Problem description: Write the next part of the email thread about upgrading the aide package, picking up right after its last sentence.

I apologize for letting this hang for too long. Sadly, any more changes
are not going to be in bookworm.

On Wed, Mar 15, 2023 at 04:14:25AM +0100, Guillem Jover wrote:
> On Thu, 2023-03-09 at 14:39:37 +0100, Marc Haber wrote:
> > On Sun, Mar 05, 2023 at 06:45:59PM +0100, Guillem Jover wrote:
> > >  # added updating to 0.18-1
> > >  rm -rf /var/tmp/aide.cron.daily /var/tmp/aide.cron.daily.old.*
> > >  
> > > -if dpkg --compare-versions "$2" lt 0.17.5-1; then
> > > +if dpkg --compare-versions "$2" lt "0.18-2"; then
> > 
> > I am wondering why your postinst didn't trigger there. And I think if
> > there is one person in Debian who knows how dpkg --compare-versions
> > works then I am right now talking to him.
> 
> > Current stable has 0.17.3-4+deb11u1, and we had  number of 0.17.4
> > versions in testing during the bullseye cycle, so even the first version
> > comparing with 0.17.5-1 should have always triggered the chown
> > mechanisms, right?
> 
> I think I tried to cover this in the commit message, but perhaps it
> was not very clear. This should have triggered, and the chown/chmod
> calls executed, but because the user _aide had not been created then
> the chown calls failed silently and their error codes got ignored.

So we should check for _aide to be present, or is the current package
using dh_installsysusers robust enough so that we can assume _aide to be
there?

> > if dpkg --compare-versions "$2" lt 0.18-3; then
> >     # we're updating from a version earlier than 0.18-3, chown aideinit logs
> >     chown --quiet _aide:adm /var/log/aide/aideinit.log 
> > /var/log/aide/aideinit.errors|| true
> > fi
> 
> See above. Also, I'd assume the supported users are root or _aide? Or
> do you consider running under any arbitrary user configured by the
> admin something to support? If the former, then if the admin has
> decided to run the tools as root, then I'd assume the tools should have
> enough permissions to write into the files even if they are owned by
> _aide (but didn't try that in case they drop privs or similar).

Source excerpt:

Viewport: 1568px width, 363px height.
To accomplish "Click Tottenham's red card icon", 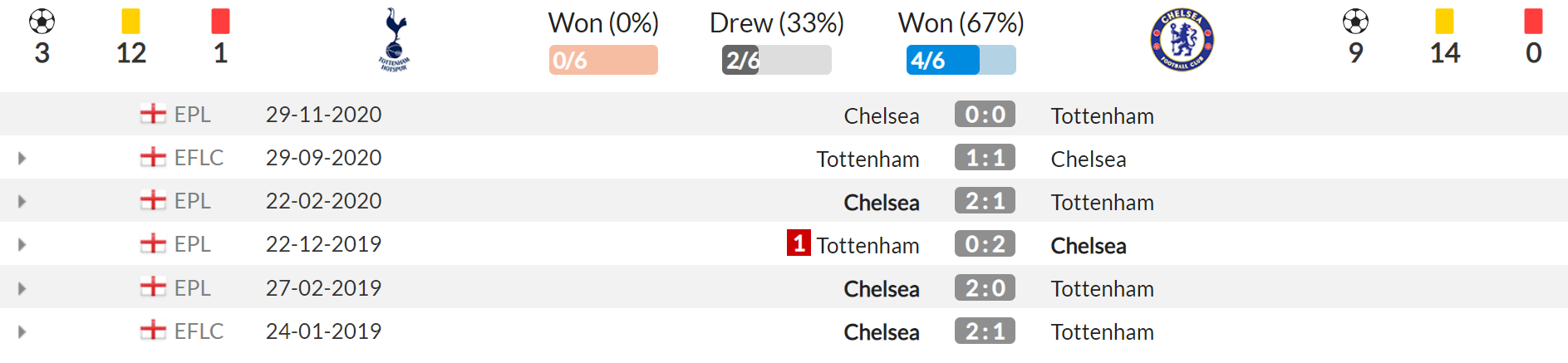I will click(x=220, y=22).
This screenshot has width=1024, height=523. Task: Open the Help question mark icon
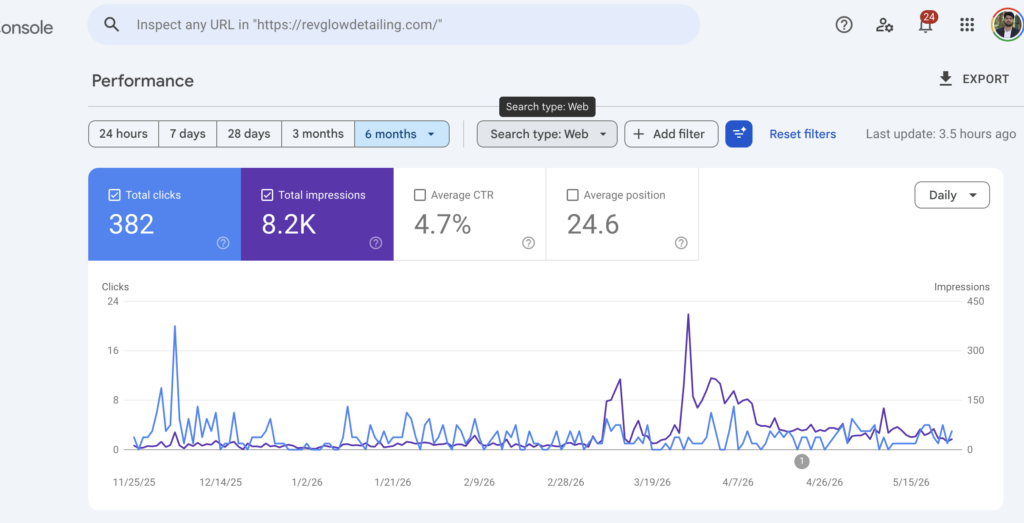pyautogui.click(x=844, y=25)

Result of this exercise:
I'd like to be cooperative and help local admins to use other users as
well, but not to an extents that I would write tens of lines of codes to
"support" this. I'd just rather not slam a door unnecessarily, if that
makes sense.

> > >  Depends: aide (>= 0.17),
> > >           liblockfile1,
> > >           ucf (>= 2.0020),
> > > +         adduser | systemd-sysusers,
> > >           ${misc:Depends}
> > 
> > This is hopefully handled by dh_installsysusers
> 
> (I assume that will imply having to install systemd-sysusers on a
> system where adduser is already available if no adduser support is
> added, which seems unfortunate, but better than not having the user
> created. :)

Yes, that will imply that. systemd-sysusers is provided by systemd
proper, and I do not plan on using adduser in aide.

> > >  Recommends: cron,
> > > +         libcap2-bin,
> > >           bsd-mailx | mailx | s-nail
> > 
> > I'd rather not have this but document it in README.Debian to not pull in
> > libcap2-bin on systemd systems which don't need that dependency. I have
> > added a half-sentence mentioning libcap2-bin to README.Debian. The
> > scripts should run fine without libcap2-bin installed and fall back to
> > running as root instead.
> 
> If you find Recommends too strong, then it can always be added as a
> Suggests, which is metadata available to the package managers and
> frontends (perhaps even with a brief note in the Description?).

Too late for bookworm, but noted for the next cycle. It will be a
suggests.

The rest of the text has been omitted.